3 And my soul is greatly terrified; but thou, O Lord, how long yet—?
Ja, mijn ziel is zeer verschrikt; en Gij, HEERE, hoe lange?
4 Return, O Lord, deliver my soul: help me for the sake of thy kindness.
Keer weder, HEERE, red mijn ziel; verlos mij, om Uwer goedertierenheid wil.
5 For in death men do not remember thee: in the nether world, who shall give thee thanks? (Sheol )
Want in de dood is Uwer geen gedachtenis; wie zal U loven in het graf? (Sheol )
6 I am weary with my sighing; I flood every night my bed; With my tears I moisten my couch.

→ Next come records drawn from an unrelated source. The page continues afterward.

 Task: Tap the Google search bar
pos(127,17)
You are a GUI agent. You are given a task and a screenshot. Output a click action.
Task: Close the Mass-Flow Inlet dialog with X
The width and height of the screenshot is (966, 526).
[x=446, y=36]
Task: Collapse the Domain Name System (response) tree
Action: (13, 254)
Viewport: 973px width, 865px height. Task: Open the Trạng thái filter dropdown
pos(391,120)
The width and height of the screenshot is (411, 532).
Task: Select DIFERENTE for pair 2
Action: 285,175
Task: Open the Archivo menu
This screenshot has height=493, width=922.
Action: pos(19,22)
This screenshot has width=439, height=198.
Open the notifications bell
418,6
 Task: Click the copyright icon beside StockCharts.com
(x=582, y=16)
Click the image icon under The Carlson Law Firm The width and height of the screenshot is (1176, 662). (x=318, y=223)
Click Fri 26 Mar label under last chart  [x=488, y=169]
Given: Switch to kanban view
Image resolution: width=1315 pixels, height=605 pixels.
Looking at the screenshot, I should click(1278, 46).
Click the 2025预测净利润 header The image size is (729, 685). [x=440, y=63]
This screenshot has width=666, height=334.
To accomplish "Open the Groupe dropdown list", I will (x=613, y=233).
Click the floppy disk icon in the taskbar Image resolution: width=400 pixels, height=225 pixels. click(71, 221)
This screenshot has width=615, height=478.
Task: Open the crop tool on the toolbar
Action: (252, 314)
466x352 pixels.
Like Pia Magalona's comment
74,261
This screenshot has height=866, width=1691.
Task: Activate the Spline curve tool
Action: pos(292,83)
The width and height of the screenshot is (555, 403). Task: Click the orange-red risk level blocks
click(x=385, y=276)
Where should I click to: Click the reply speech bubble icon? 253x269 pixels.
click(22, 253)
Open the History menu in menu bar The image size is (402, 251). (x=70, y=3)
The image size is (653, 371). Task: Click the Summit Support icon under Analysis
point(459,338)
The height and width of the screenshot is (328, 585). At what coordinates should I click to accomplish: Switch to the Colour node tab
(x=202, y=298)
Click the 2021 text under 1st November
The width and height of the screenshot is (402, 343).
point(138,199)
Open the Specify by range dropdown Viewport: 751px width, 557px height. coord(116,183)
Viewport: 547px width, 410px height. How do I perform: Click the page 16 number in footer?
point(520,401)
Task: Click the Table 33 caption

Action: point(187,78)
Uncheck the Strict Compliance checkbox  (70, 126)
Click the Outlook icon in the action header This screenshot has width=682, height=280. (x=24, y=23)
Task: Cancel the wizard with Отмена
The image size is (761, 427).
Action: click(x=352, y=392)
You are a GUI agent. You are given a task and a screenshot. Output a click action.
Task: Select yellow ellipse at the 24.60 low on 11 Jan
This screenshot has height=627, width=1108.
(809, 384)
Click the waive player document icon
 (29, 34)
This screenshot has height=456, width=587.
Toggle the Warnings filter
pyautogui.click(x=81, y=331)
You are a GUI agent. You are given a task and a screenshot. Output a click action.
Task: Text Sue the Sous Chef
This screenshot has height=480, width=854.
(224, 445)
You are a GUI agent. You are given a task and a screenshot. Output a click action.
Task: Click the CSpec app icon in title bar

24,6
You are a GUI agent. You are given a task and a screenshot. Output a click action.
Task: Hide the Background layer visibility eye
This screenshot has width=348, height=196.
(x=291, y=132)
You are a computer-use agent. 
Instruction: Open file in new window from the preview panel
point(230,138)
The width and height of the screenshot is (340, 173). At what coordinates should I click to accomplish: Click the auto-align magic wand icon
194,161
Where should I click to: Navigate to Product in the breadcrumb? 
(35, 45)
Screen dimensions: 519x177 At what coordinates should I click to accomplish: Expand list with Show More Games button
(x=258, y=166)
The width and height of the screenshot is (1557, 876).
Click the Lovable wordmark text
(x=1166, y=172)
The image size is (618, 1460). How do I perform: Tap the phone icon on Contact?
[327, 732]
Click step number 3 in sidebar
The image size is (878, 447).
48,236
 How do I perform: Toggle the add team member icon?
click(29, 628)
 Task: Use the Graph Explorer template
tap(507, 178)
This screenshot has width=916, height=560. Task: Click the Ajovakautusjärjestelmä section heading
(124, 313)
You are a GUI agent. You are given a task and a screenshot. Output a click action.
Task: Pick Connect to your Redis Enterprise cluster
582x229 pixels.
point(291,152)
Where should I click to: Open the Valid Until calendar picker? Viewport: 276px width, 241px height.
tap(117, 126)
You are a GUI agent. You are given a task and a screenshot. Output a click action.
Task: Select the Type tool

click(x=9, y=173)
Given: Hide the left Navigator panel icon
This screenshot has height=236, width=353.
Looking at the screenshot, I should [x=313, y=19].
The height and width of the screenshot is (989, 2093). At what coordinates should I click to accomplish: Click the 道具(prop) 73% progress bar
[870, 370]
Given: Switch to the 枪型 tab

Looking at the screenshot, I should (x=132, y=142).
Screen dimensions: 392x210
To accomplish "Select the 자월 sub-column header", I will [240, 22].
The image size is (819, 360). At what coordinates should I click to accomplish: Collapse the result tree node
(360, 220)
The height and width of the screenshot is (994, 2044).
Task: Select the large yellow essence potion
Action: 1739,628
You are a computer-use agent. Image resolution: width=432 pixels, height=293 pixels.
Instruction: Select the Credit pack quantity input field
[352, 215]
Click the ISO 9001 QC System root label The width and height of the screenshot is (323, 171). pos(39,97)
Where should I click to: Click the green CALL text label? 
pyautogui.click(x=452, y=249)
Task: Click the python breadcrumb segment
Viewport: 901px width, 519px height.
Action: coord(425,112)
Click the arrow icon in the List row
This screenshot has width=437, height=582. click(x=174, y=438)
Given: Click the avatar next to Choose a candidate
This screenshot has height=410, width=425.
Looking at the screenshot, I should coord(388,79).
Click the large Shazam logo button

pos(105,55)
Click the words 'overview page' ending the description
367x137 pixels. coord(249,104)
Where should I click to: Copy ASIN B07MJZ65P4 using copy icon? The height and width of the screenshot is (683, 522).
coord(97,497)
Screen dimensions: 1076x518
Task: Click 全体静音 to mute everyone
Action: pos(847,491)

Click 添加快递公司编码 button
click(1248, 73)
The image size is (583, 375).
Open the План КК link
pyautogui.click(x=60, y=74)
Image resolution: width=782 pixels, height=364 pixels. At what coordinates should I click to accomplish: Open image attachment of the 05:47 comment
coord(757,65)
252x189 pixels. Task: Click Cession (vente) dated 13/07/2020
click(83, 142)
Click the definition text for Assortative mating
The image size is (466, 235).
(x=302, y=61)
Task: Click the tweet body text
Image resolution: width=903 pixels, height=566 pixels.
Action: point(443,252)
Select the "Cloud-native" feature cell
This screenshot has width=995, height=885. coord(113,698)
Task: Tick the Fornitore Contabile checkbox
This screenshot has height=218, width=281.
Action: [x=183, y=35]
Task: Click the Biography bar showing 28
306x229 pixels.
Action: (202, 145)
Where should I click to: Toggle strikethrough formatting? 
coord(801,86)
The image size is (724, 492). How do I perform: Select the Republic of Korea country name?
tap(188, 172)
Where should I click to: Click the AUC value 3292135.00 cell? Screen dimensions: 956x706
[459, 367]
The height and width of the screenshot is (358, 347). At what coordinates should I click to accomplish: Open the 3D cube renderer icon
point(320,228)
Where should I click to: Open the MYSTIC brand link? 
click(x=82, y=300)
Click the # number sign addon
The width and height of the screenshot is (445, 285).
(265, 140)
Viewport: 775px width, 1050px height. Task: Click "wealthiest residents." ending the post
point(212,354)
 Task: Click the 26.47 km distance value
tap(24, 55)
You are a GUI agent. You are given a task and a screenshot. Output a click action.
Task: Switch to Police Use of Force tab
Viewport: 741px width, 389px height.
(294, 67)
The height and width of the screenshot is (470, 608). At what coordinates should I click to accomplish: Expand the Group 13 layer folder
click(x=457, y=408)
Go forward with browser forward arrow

Ik ben moede van mijn zuchten; ik doe mijn bed den gansen nacht zwemmen; ik doornat mijn bedstede met mijn tranen.
7 My eye is consumed because of grief; it waxeth old because of all my assailants.
Mijn oog is doorknaagd van verdriet, is veroud, vanwege al mijn tegenpartijders.
8 Depart from me, all ye workers of wickedness; for the Lord hath heard the voice of my weeping.
Wijkt van mij, al gij werkers der ongerechtigheid; want de HEERE heeft de stem mijns geweens gehoord.
9 The Lord hath heard my supplication; the Lord will accept my prayer.
De HEERE heeft mijn smeking gehoord; de HEERE zal mijn gebed aannemen.
10 Ashamed and greatly terrified shall become all my enemies; they will turn round, and be made ashamed in a moment.
Al mijn vijanden zullen zeer beschaamd en verbaasd worden; zij zullen terugkeren, zij zullen in een ogenblik beschaamd worden.